Deutsche Bühne, Wilhelm Triebold, 22.9.2014

Das 600 Seite starke Buch, alles andere als ein Schmöker, wird gern als Summe des nobelpreis-nobilitierten Dichterlebens gelesen. Aus den Lehrplänen der Gymnasien ist der gedankenschwergewichtige „Versuch einer Lebensbeschreibung des Magister Ludi Josef Knecht“ zwar mittlerweile verschwunden. Aber eine gewisse Wirkung entfaltet Hesses Alterswerk nach wir vor.

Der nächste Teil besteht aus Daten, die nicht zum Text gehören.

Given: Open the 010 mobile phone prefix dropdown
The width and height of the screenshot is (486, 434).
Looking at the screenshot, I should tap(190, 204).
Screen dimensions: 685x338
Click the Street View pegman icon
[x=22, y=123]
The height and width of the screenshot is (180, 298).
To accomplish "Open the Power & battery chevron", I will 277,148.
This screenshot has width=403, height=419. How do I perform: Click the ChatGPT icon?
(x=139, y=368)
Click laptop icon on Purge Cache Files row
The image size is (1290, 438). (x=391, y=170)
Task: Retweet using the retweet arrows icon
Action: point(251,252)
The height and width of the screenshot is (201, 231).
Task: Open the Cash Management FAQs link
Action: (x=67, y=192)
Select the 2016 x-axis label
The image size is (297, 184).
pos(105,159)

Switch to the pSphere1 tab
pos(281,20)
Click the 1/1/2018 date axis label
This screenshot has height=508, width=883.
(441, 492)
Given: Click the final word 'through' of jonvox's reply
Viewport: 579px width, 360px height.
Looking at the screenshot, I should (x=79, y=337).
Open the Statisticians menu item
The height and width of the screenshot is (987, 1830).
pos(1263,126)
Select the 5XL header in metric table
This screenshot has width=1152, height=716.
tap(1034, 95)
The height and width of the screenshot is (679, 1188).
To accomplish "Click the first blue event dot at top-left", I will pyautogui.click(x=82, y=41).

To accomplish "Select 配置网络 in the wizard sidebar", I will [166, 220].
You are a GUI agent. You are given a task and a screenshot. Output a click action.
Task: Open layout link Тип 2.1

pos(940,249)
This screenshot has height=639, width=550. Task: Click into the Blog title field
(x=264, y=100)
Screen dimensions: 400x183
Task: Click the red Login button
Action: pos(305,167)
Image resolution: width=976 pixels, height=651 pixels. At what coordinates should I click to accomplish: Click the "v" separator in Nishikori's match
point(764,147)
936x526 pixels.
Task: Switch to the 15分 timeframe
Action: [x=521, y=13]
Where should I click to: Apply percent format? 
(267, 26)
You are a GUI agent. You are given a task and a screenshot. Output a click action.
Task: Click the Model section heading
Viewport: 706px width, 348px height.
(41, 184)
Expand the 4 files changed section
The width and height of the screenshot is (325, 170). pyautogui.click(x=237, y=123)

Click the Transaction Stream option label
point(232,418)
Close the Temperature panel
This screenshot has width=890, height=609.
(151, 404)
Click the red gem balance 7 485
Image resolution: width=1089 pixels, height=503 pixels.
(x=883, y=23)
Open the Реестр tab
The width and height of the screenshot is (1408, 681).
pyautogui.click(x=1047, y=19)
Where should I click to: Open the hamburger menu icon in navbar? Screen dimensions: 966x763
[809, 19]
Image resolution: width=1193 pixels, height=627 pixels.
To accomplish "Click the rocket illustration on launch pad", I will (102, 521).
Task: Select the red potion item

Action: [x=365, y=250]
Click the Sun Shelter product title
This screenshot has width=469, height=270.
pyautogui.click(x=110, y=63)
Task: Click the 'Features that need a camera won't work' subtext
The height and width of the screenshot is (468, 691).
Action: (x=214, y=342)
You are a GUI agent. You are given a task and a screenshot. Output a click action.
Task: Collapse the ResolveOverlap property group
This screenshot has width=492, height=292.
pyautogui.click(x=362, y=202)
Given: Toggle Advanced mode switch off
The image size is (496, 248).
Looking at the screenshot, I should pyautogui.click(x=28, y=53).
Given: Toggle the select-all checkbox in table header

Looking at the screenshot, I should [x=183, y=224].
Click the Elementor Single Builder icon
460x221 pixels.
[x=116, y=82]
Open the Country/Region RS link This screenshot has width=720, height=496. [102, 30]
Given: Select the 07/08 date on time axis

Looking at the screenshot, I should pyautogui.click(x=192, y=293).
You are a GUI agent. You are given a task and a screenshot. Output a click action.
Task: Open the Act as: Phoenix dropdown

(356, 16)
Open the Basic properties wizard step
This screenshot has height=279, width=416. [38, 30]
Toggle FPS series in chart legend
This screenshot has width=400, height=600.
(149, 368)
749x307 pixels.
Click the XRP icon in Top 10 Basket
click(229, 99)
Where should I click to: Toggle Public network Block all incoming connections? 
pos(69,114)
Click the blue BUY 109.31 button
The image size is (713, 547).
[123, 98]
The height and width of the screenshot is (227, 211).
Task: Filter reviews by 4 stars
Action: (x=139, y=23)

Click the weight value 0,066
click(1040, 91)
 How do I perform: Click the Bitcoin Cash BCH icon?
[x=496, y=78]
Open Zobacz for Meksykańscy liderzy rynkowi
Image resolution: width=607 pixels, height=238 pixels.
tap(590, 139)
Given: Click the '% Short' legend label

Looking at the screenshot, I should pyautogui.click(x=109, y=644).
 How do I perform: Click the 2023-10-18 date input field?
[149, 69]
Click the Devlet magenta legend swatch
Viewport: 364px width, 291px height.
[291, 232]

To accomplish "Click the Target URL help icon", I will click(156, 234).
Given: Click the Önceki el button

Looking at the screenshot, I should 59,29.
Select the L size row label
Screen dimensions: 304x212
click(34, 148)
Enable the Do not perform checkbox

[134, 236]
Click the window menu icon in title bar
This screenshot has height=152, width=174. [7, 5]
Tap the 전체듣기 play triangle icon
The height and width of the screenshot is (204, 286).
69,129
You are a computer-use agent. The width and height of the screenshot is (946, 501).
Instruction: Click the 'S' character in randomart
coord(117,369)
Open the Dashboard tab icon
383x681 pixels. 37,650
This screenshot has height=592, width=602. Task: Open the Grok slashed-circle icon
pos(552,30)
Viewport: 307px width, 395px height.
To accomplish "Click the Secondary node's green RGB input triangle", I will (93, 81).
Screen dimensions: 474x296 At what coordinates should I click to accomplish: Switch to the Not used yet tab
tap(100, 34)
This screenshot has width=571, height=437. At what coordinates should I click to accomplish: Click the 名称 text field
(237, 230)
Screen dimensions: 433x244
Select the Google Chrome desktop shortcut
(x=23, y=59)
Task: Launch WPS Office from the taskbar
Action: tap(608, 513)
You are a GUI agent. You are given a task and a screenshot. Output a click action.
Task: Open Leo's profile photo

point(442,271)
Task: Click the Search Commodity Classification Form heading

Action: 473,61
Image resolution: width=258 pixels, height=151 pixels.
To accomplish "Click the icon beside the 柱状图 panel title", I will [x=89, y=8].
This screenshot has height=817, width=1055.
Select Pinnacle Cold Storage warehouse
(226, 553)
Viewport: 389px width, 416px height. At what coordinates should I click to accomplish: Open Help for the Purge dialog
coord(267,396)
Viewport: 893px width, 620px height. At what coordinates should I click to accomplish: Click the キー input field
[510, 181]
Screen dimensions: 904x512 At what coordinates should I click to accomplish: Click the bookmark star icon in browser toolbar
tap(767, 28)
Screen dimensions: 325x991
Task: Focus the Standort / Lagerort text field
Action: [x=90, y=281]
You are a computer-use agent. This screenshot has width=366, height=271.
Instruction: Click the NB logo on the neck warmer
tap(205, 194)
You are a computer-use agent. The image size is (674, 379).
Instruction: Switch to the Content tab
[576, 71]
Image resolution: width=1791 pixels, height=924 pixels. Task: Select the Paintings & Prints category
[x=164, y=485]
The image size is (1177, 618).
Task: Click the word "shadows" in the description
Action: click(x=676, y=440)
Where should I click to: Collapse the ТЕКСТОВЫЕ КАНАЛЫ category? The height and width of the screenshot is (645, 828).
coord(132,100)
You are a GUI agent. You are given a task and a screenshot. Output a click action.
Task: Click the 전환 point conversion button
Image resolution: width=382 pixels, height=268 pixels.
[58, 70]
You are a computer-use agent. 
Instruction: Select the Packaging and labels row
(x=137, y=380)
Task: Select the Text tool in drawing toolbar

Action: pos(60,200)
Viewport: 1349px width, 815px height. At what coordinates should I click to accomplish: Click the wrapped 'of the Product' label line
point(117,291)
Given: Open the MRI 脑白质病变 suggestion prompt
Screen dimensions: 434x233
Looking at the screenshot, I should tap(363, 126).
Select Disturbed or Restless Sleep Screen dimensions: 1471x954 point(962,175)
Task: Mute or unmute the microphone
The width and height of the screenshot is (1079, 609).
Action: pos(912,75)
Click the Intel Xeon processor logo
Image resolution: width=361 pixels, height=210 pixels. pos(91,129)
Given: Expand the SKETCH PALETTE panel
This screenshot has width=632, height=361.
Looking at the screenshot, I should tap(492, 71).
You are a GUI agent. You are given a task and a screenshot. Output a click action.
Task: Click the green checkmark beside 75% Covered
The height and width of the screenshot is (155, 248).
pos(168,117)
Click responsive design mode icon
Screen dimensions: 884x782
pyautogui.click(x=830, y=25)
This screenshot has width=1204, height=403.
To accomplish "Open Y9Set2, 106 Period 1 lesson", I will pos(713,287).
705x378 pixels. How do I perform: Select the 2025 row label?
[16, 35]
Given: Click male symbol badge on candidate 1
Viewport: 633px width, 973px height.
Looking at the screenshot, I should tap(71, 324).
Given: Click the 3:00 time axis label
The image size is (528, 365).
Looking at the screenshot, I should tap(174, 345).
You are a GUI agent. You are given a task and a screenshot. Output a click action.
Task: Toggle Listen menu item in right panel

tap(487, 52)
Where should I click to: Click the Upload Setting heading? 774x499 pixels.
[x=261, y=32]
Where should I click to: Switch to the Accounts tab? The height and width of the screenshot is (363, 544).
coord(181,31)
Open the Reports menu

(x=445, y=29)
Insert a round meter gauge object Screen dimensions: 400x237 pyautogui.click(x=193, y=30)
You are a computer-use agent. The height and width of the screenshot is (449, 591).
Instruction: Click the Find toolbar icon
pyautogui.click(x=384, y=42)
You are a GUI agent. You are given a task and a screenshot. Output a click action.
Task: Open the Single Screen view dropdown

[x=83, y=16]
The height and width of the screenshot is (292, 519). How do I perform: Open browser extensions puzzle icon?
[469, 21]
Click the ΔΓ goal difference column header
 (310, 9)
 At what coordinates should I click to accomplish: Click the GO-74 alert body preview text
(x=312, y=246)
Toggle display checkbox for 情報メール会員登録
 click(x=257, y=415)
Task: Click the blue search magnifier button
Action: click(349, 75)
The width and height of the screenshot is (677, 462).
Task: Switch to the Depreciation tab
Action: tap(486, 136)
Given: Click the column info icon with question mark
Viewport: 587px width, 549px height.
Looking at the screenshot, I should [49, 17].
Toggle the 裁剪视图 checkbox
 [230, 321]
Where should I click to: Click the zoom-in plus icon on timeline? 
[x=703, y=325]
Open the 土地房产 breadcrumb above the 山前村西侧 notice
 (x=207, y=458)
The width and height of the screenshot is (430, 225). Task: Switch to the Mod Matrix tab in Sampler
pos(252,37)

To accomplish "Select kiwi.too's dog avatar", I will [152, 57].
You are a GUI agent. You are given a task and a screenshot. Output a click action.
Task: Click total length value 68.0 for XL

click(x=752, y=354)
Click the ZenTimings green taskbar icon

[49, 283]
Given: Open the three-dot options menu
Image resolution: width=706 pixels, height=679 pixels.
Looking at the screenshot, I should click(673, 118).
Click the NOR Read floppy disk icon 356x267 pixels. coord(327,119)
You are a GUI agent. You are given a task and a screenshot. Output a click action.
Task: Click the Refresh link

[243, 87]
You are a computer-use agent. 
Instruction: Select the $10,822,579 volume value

Die vermutlich erste Bühnenfassung, die jetzt in Karlsruhe uraufgeführt wurde, zeichnet den Eintritt des Sinnsuchers Josef Knecht per aufwendiger Bühnenbild-Installation nach, in der die Zuschauer gemeinsam mit den Schauspielern den sich einkapselnden Eskapismus des kastilischen Lehr-Gebäudes praktisch am eigenen Leib verspüren. Ein großer geschlossener Raum ohne Türklinken, darin ein trichterförmiger Schlund, dessen Grund ebenso bespielt wird wie die schrägen Flächen und ein Rundum-Geläuf gleich hinter den Zuschauerreihen.

Das sorgt für Bewegung, die in der kontemplativen Vorlage so nicht vorhanden wäre.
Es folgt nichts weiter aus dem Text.